In an interview with Bloomberg published earlier this month, the Republican nominee and former president again reiterated that central bank officials should not ease monetary policy before the November election.

"It’s something that they know they shouldn’t be doing," Trump said.

Powell’s response to this mounting wave of political pressure has been to echo an independent, apolitical approach he has honed throughout 2024, emphasizing that the only criteria that he considers will be data on prices and jobs.

He came back to that theme on Wednesday, saying “this is my fourth presidential election at the Fed" and "we never use our tools to support or oppose a political party, a politician, or any political outcome."

Federal Reserve Board Chairman Jerome Powell speaks during a news conference at the Federal Reserve Board Building Tuesday, Wednesday, July, 31, 2024, in Washington. (AP Photo/Jose Luis Magana)
Federal Reserve Chairman Jerome Powell at his news conference Wednesday in Washington, D.C. (AP Photo/Jose Luis Magana) (ASSOCIATED PRESS)

In May he even offered a challenge to reporters: "You can go back and read the transcripts," he said. "See if anybody mentions, in any way, the pending election."

What Yahoo Finance found after reviewing years of FOMC meeting transcripts was — as Powell promised — few overt mentions of coming elections and no debate on the political merits of any one candidate over another.

But political topics still came up repeatedly as Fed officials wrestled with decisions that affected the US economy.

In just one example, Minneapolis Fed president Neel Kashkari took time in a January 2018 meeting to highlight these pressures as then-Chair Janet Yellen was set to depart and Powell was preparing to take his current seat at the head of the table.
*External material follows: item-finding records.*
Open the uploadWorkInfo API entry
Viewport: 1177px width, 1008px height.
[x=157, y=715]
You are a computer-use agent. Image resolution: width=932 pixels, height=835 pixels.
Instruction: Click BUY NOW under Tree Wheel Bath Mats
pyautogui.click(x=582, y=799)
"We work very hard, all of us, to be nonpolitical and nonpartisan, and yet we exist in a partisan, political world," Kashkari said in the transcript of that gathering. He praised Yellen, saying she had effectively "navigated that tension."

Throughout the seven meetings that Powell went on to chair in 2018, as one example, the term "political" was uttered 40 times, according to a search of the transcripts.
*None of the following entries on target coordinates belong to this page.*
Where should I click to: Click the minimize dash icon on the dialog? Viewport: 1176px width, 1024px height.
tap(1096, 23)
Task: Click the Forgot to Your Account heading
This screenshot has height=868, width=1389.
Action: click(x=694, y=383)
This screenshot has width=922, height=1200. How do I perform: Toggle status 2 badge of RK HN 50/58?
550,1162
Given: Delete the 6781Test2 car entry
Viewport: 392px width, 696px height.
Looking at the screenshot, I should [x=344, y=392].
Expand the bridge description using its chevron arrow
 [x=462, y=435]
WASHINGTON, DC - MAY 19:  The two-story  Board Room, the meeting place of the Board of Governors of the Federal Reserve System and of the Federal Open Market Committee, is the most important room in the Eccles Building, May 19, 2016 in Washington, DC. (Photo by Brooks Kraft/ Getty Images)
The Board of Governors of the Federal Reserve System and of the Federal Open Market Committee met in this room in the Eccles Building in Washington before renovations began in recent years. (Brooks Kraft/ Getty Images) (Brooks Kraft via Getty Images)

It came up as committee members discussed everything from then-President Trump's trade policy to developments in Europe to the economic effects of "political tensions in the United States" around that election year.

The publicly available transcripts cover Powell's tenure from 2012, when he became a Fed governor, to his first year as chair in 2018. Transcripts are released on a five-year delay, so recent meetings are not yet publicly available.

This year, there is just one Fed meeting left until voters go to the polls to select their next president.

The Fed's November gathering is scheduled to kick off on the morning of Nov. 6, just hours after the election voting sites close.

"The bottom line is, if we do our very best to do our part, and we stick to our part, that will benefit all Americans. If we get it right, the economy will be stronger," Powell said Wednesday as he defended the Fed's approach.

"We'll have price stability. People will find jobs, wages will rise in real terms, everyone will benefit. So that's what we believe and that's how we will always act."

Former St. Louis Fed president Jim Bullard downplayed the impact of a Fed cut on the November election.

In D.C., "somebody is going to be mad at you all the time," but "I would dispute the idea that anybody ever won an election based on 25 basis points at the September meeting," he told Yahoo Finance Thursday.

"The notion that this has some kind of big impact on the election is kind of hyperbole, I think."